A Fianna Fáil TD has questioned whether the SFI’s priorities are leaving many working in basic third-level research behind.
This week, Fianna Fáil’s science spokesperson James Lawless, TD, will submit a Bill to the Dáil that, if enacted, would cause a dramatic shift in where Science Foundation Ireland’s (SFI) funding actually goes.
According to The Irish Times, the Bill would restructure the SFI board, which would be required to have more academics “linked to a university/research institute whose primary interest/occupation is in the area of basic research”.
Lawless has said that those at the earliest stages of third-level research are being left behind in favour of more commercially attractive, later-stage research, and that the change in board structure would be necessary to break its membership, which comprises mostly corporate or industrial backgrounds.
The Industrial Development (Science Foundation Ireland) Amendment Bill 2018 would require the appointment of three industrialists and three academics to the SFI board, with the organisation’s purpose being not only to fund applied research, but to “promote, develop and assist the carrying out of oriented, basic research in strategic areas of opportunity for the State”.
Devoted role of chief scientific adviser
Lawless’s Bill would also require an independent reviewer in order to make sure that SFI is supporting all stages of academic research.

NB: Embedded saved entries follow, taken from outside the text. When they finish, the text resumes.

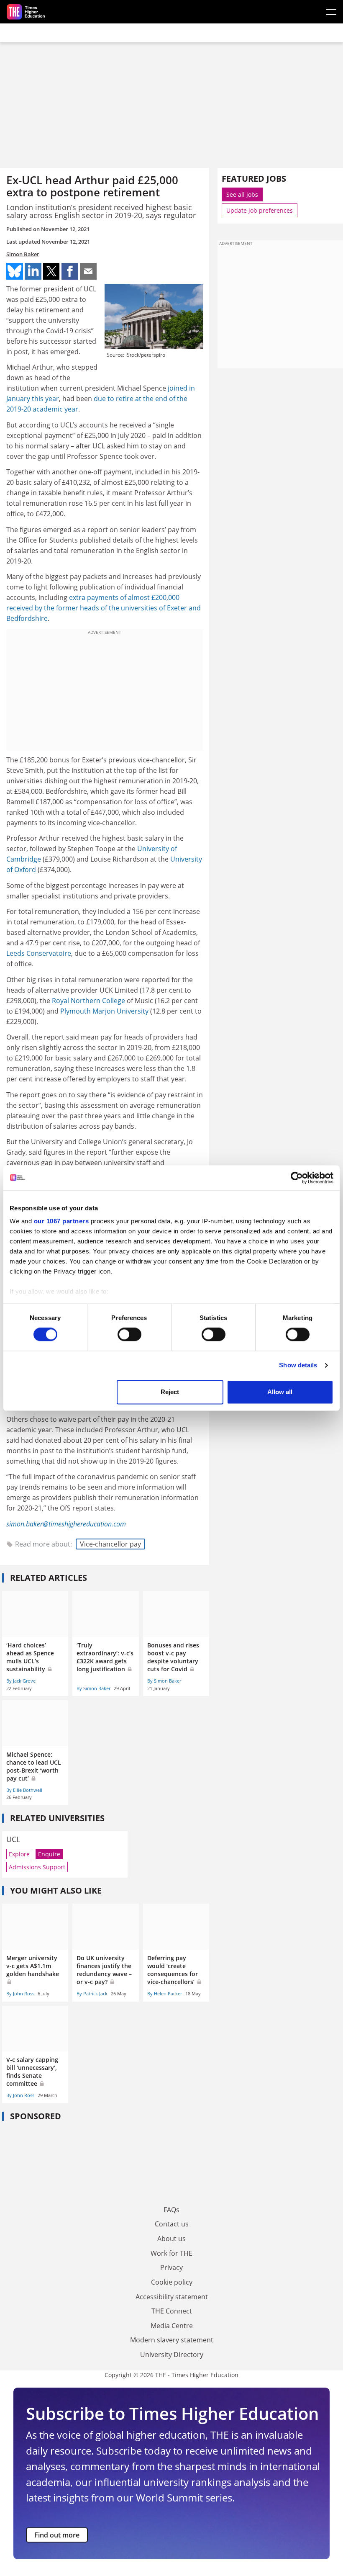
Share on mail (88, 271)
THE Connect (171, 2311)
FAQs (171, 2209)
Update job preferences (259, 210)
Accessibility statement (172, 2296)
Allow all (279, 1391)
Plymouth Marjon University (104, 1011)
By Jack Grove (21, 1681)
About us (171, 2238)
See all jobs (242, 194)
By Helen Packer (164, 1993)
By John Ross (20, 1993)
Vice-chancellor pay (110, 1544)
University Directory (171, 2354)
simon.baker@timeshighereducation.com (66, 1524)
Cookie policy (171, 2282)
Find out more (56, 2535)
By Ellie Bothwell (24, 1790)
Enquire (49, 1854)
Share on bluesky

It is his belief that SFI’s shift to applied research in 2013 was the direct result of the 2008 recession, with the organisation becoming too focused on finding research with industrial applications.
While the country continues to enjoy top places in science with regard to global rankings such as those published by Thomson Reuters, Lawless argued that investment levels lag far behind many of our European neighbours.
Another noteworthy aspect of the Bill would be that the Government would appoint a chief scientific adviser separate from SFI who would have a presence in Cabinet.
SFI’s current director general, Prof Mark Ferguson, also holds the role of chief scientific adviser.
‘Young researchers must be empowered’
Commenting on the Bill’s introduction, University College Dublin’s assistant professor in science education, Dr Shane Bergin, welcomed the news, believing that Irish research funding needs to be rebalanced for ‘blue-sky research’.
“While narrowing our national research focus during the recession may have made sense, we must recognise that we are now in a different place,” Bergin said to Siliconrepublic.com.
“Research must look to impact Irish society and not just as an engine to create jobs. This means funding blue-sky research. It also means funding research in the humanities and the arts. In the modern era, I would think funding philosophers who are interested in ‘truth’ or ‘expertise’ to be as valid as next-generation computer chips.”
Bergin added, however, that the Bill does not address one of the greatest concerns for researchers: better working conditions.
“Young researchers must be empowered to fully contribute to the scientific community,” he said.
“At present, they are discouraged and they are only passively involved. Barriers to entry are too high, contracts are short-term, career trajectories are opaque, diversity of people is lacking and working conditions are poor.
“The curiosity, motivation, enthusiasm and fresh perspectives that young researchers bring can only be realised by reforming our research systems.”
SFI has been asked to comment on the Bill but, at the time of writing, has not responded.